Automatic Model Binding
When a controller action has a parameter typed as a Melodic\Data\Model subclass, the framework automatically hydrates it from the request body and validates it. If validation fails, a 400 JSON response with the errors array is returned before the controller is called.
<?php
use Melodic\Data\Model;
use Melodic\Validation\Rules\Required;
use Melodic\Validation\Rules\Email;
use Melodic\Validation\Rules\MaxLength;
class CreateUserRequest extends Model
{
#[Required]
#[MaxLength(50)]
public string $username = '';
#[Required]
#[Email]
public string $email = '';
}<?php
use Melodic\Controller\ApiController;
use Melodic\Http\JsonResponse;
class UserApiController extends ApiController
{
public function __construct(
private readonly UserService $userService,
) {}
public function store(CreateUserRequest $request): JsonResponse
{
// $request is already hydrated and validated
$id = $this->userService->create($request->username, $request->email);
return $this->created(['id' => $id], "/api/users/{$id}");
}
public function update(string $id, UpdateUserRequest $request): JsonResponse
{
// Route params (like $id) and model params work together
$this->userService->update($id, $request);
return $this->noContent();
}
}If the request body fails validation, the framework returns a 400 response like:
{
"username": ["This field is required"],
"email": ["Must be a valid email address"]
}How it works. The RoutingMiddleware uses ReflectionMethod to inspect action parameters. Route params (strings from the URL like $id) are matched by name first. Parameters typed as a concrete Model subclass are hydrated via Model::fromArray($request->body()), then validated using the Validator resolved from the DI container.
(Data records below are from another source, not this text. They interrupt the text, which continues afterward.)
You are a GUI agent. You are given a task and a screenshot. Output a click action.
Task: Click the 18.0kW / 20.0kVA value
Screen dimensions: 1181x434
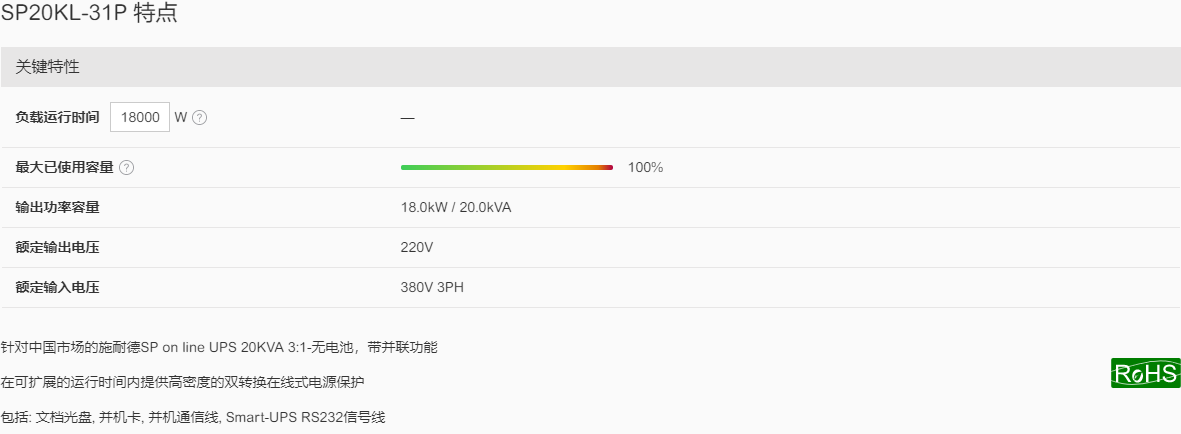pyautogui.click(x=456, y=207)
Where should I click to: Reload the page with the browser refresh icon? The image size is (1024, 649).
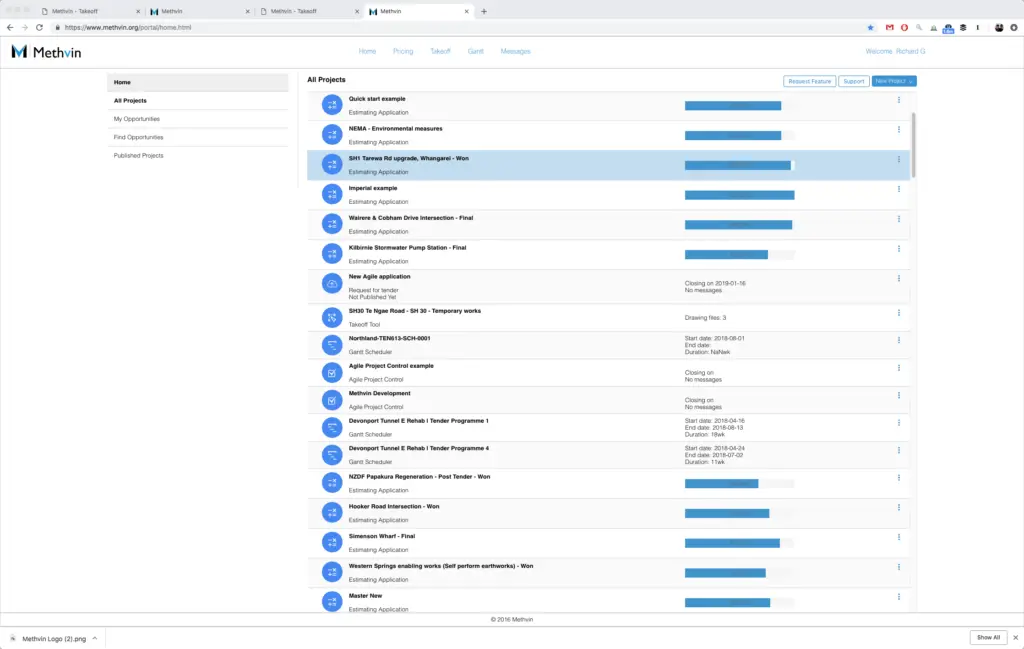pyautogui.click(x=39, y=27)
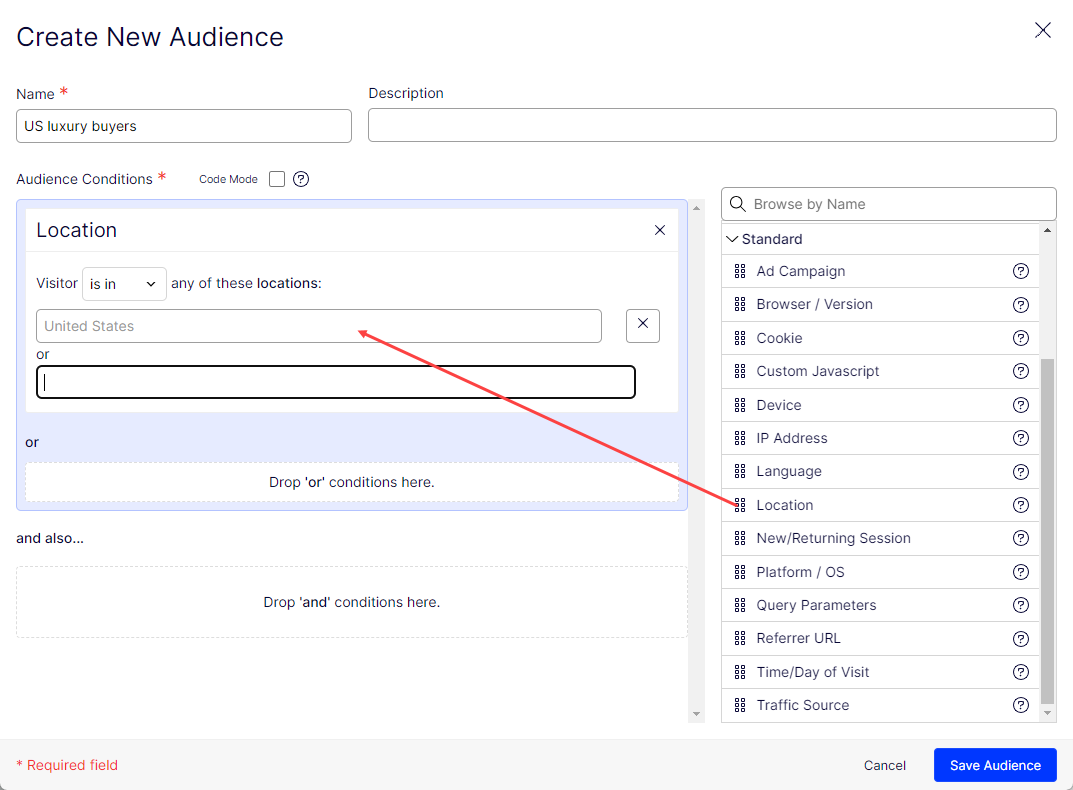Image resolution: width=1073 pixels, height=790 pixels.
Task: Click the help icon next to Cookie
Action: coord(1020,338)
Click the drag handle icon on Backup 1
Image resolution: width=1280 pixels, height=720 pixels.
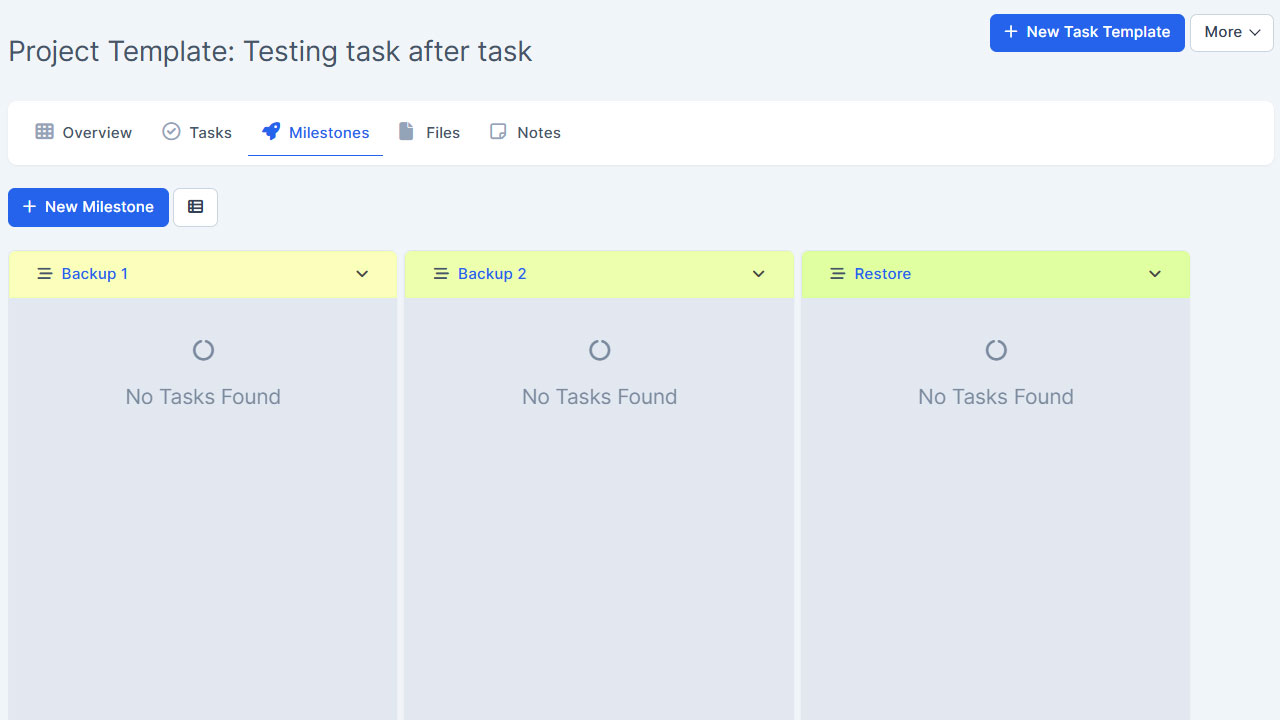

If validation fails, the controller action is never called.
Manual Validation in a Controller
You can still validate manually when you need more control over the response or validation logic.
<?php
use Melodic\Controller\ApiController;
use Melodic\Http\Request;
use Melodic\Http\Response;
use Melodic\Validation\Validator;
class UserController extends ApiController
{
public function __construct(
private readonly UserService $userService,
private readonly Validator $validator,
) {}
public function store(Request $request): Response
{
$data = $request->body();
$result = $this->validator->validateArray($data, CreateUserRequest::class);
if (!$result->isValid) {
return $this->json(['errors' => $result->errors], 422);
}
$user = $this->userService->create($data);
return $this->created(['user' => $user->toArray()]);
}
}Alternatively, validate in the service layer and throw a ValidationException:
<?php
class UserService extends Service
{
public function __construct(
DbContextInterface $context,
private readonly Validator $validator,
) {
parent::__construct($context);
}
public function create(array $data): User
{
$result = $this->validator->validateArray($data, CreateUserRequest::class);
if (!$result->isValid) {
throw new ValidationException($result);
}
return (new CreateUserCommand(
name: $data['name'],
email: $data['email'],
password: $data['password'],
))->execute($this->context);
}
}Where to validate. Validate in the controller when you want direct control over the HTTP response. Validate in the service when you want consistent enforcement regardless of the caller.